• **Brief**:
Locate every line in the listing below that contains the string "screenshot" with matching case, and copy each of those lines.

## start Material

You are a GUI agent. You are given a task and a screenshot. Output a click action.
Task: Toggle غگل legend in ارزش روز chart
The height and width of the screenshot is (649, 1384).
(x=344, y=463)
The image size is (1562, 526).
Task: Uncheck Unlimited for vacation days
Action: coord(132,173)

## end Material

• **Response for this exercise**:
You are a GUI agent. You are given a task and a screenshot. Output a click action.
The height and width of the screenshot is (649, 1384).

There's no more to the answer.